#### WHAT IS NEEDED:
Look below for the line containing "You are a GUI" and the line containing "Genbeta dev (231, 45)"; repeat exactly those two lines and all lines between them, and nothing else.

#### GIVEN DATA:
++++++++++
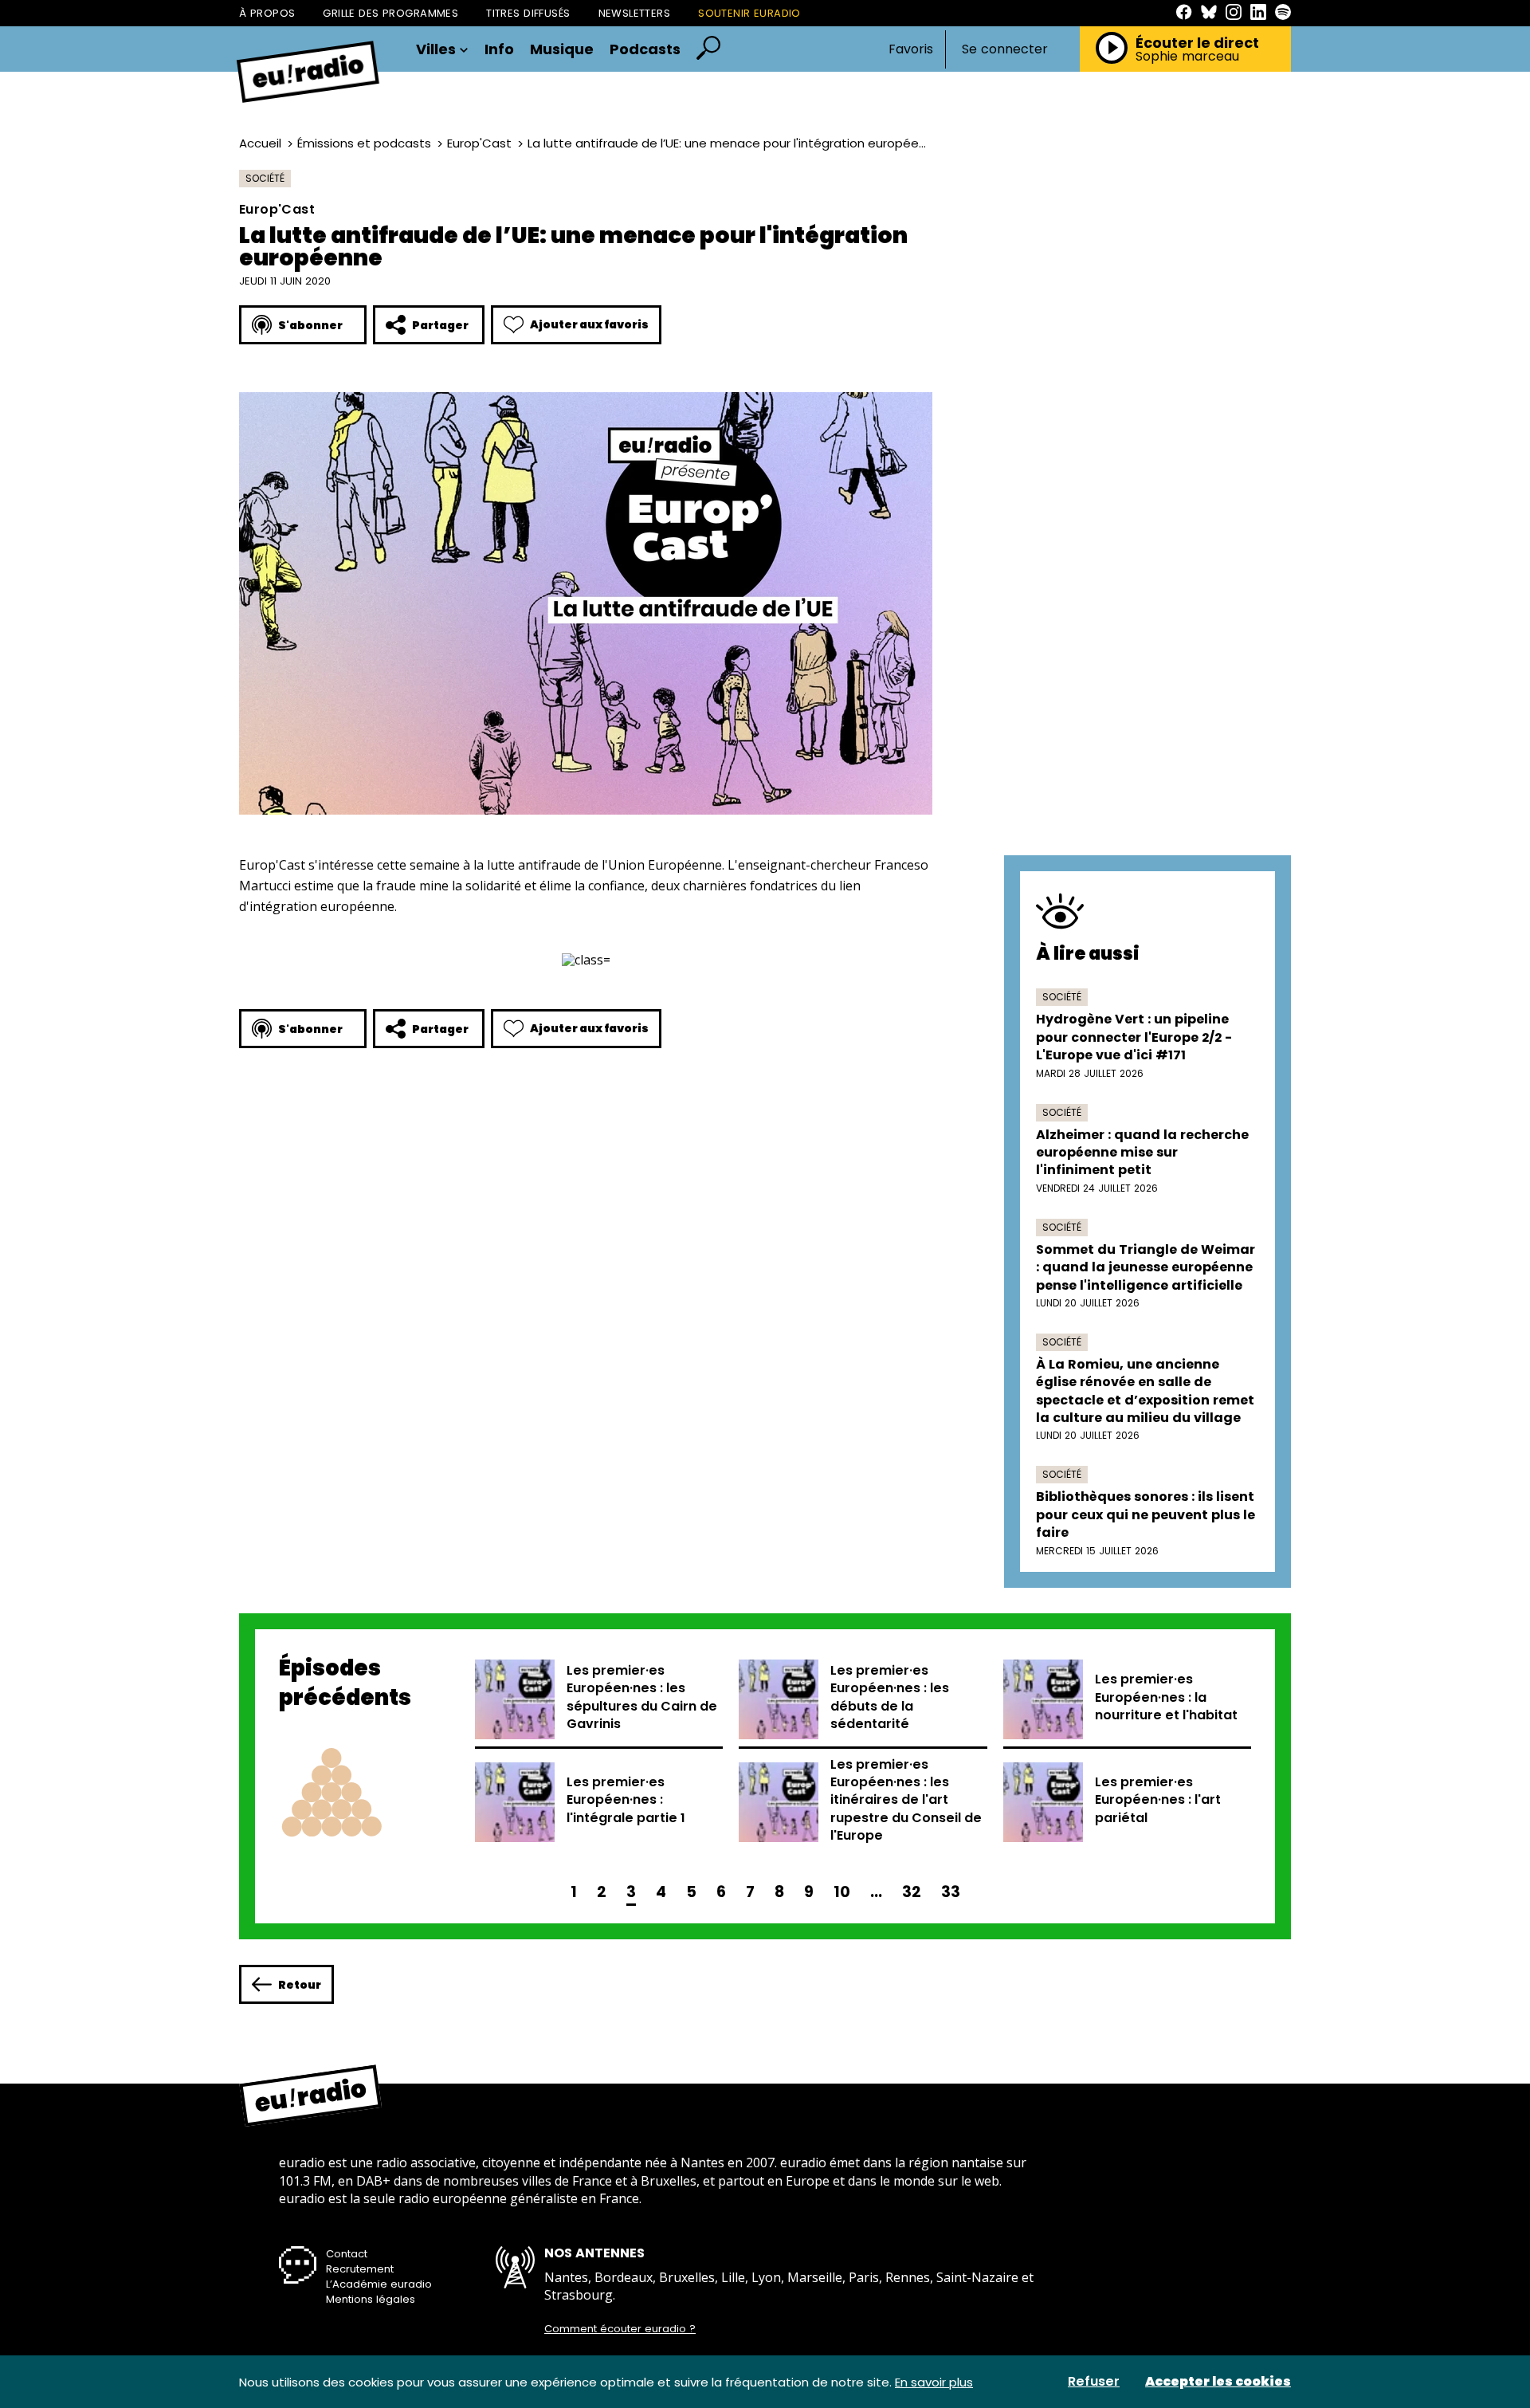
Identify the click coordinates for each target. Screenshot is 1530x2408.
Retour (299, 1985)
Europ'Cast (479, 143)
++++++++++
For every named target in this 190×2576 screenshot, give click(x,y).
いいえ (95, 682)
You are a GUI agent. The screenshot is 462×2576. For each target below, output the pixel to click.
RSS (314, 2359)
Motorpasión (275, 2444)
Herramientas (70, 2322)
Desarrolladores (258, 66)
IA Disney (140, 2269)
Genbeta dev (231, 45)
++++++++++
#### RESULT FOR THIS EXERCISE:
You are a GUI agent. The screenshot is 462×2576. For each target below, output the pixel to click.
RSS (314, 2359)
Motorpasión (275, 2444)
Herramientas (70, 2322)
Desarrolladores (258, 66)
IA Disney (140, 2269)
Genbeta dev (231, 45)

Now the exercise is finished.